§ Exercise
For the listing below, the answer is an exact retyping of the lines from the one with "Click the user avatar button" through the one with "Where should I", both included, without pictures.

§ Record excerpts
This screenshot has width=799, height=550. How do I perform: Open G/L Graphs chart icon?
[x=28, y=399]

==

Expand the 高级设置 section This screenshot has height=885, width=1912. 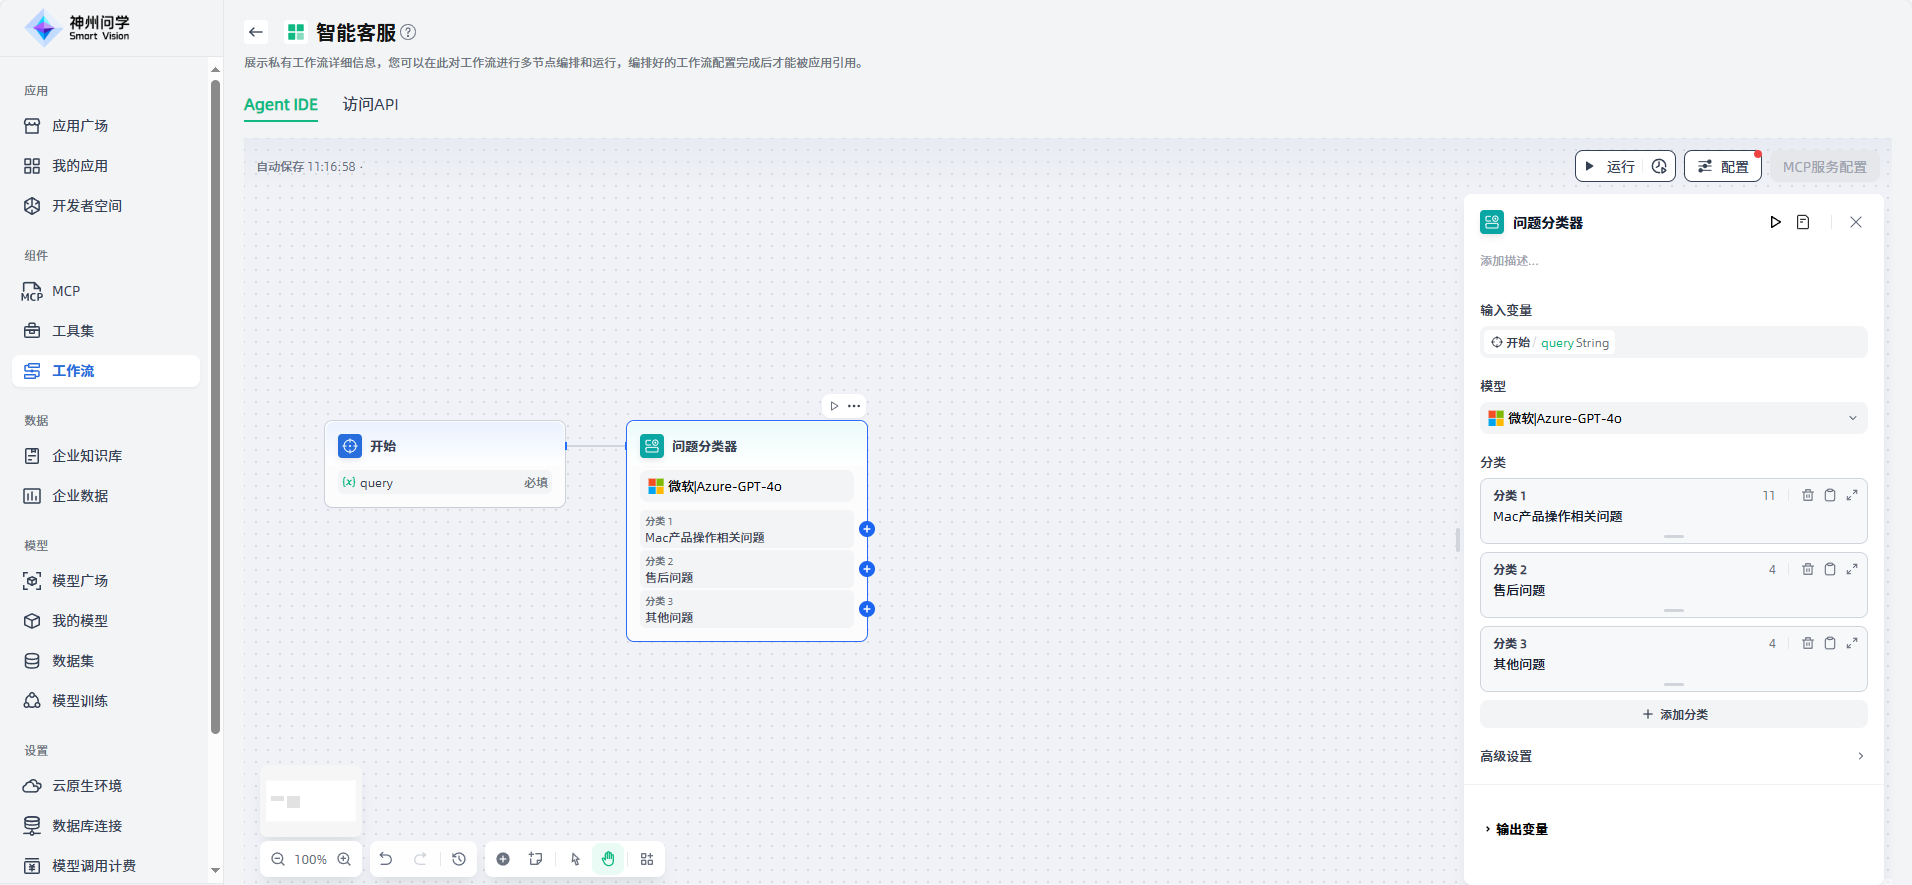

...

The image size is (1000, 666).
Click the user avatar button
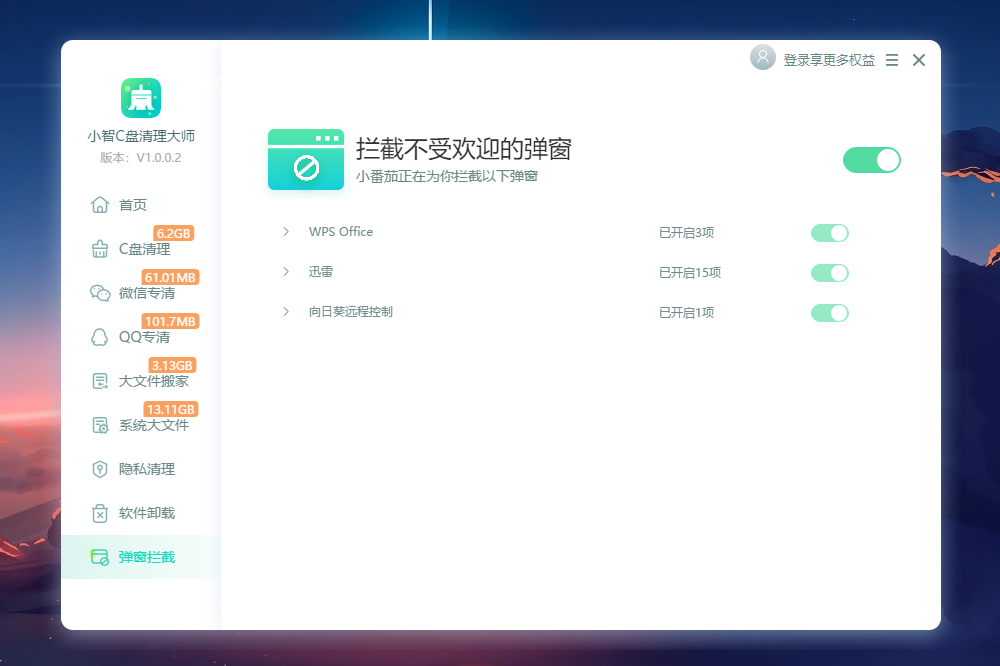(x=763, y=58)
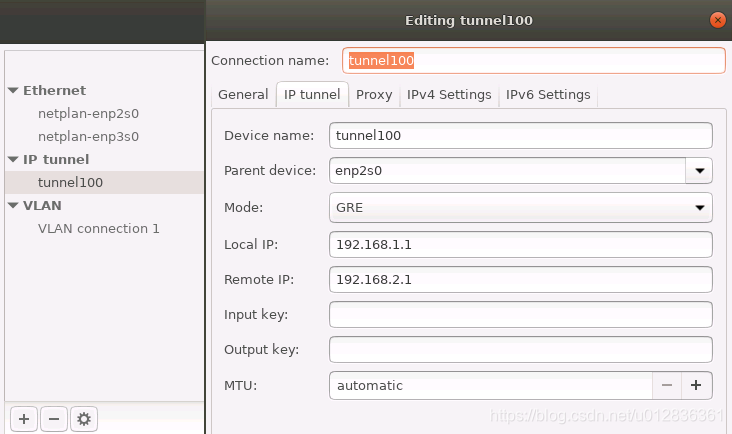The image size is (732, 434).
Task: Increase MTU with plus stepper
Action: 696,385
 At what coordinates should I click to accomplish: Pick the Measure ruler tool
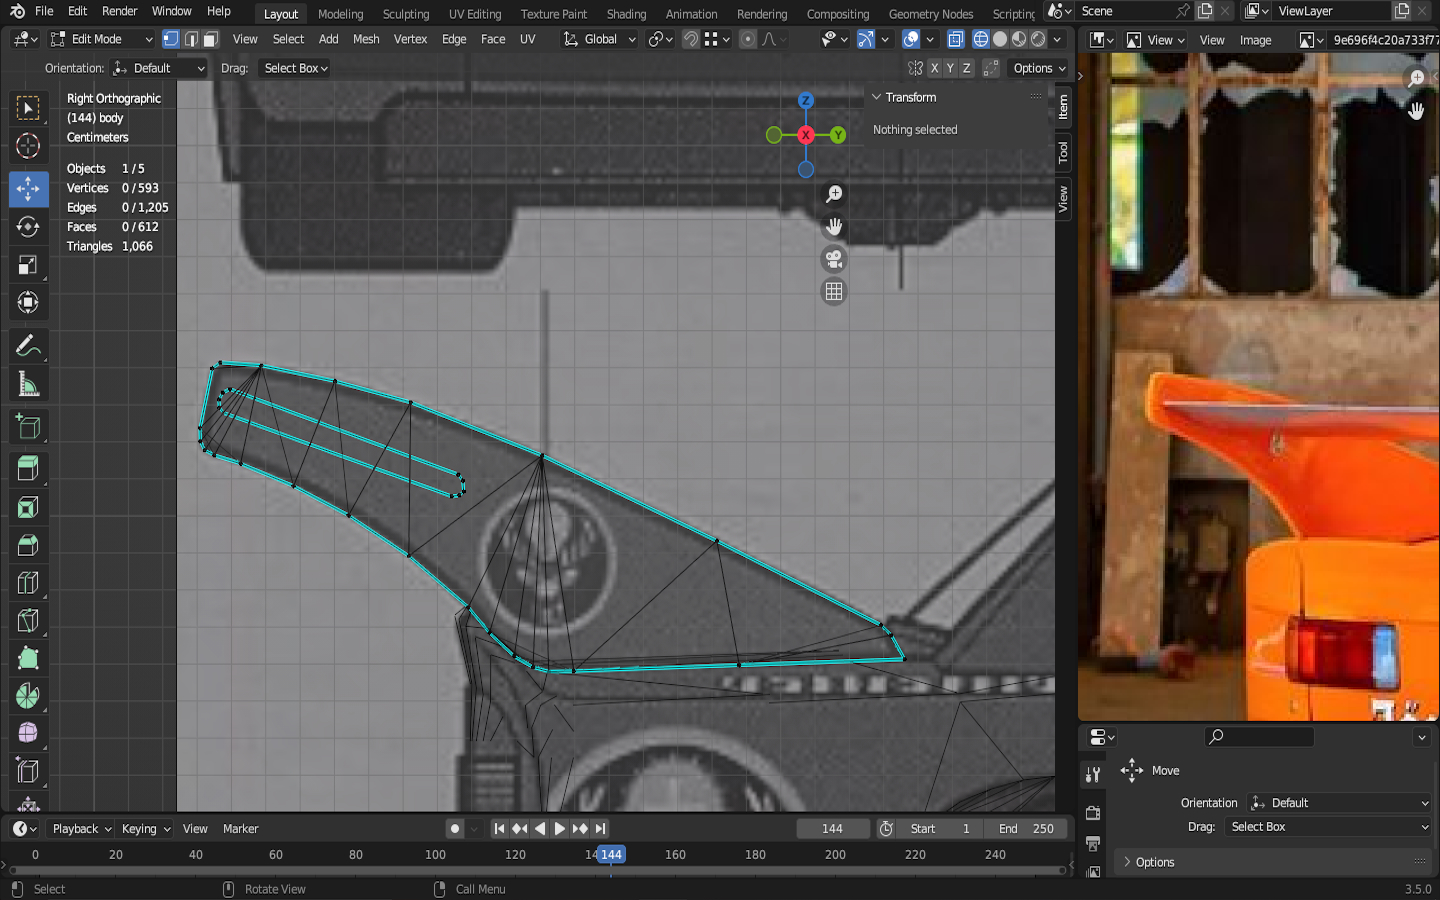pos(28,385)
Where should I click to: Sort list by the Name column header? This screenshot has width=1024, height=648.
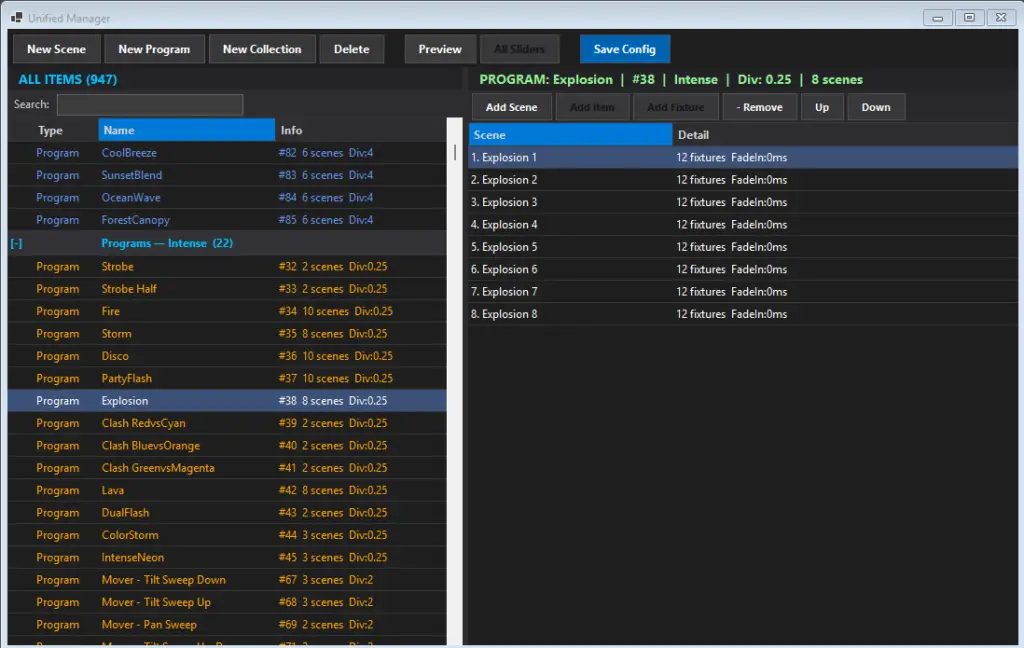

§ Task output
Click the user avatar button
(x=763, y=58)
The image size is (732, 434).
Task: Increase MTU with plus stepper
Action: 696,385
 At what coordinates should I click to accomplish: Pick the Measure ruler tool
pos(28,385)
Where should I click to: Sort list by the Name column header? This screenshot has width=1024, height=648.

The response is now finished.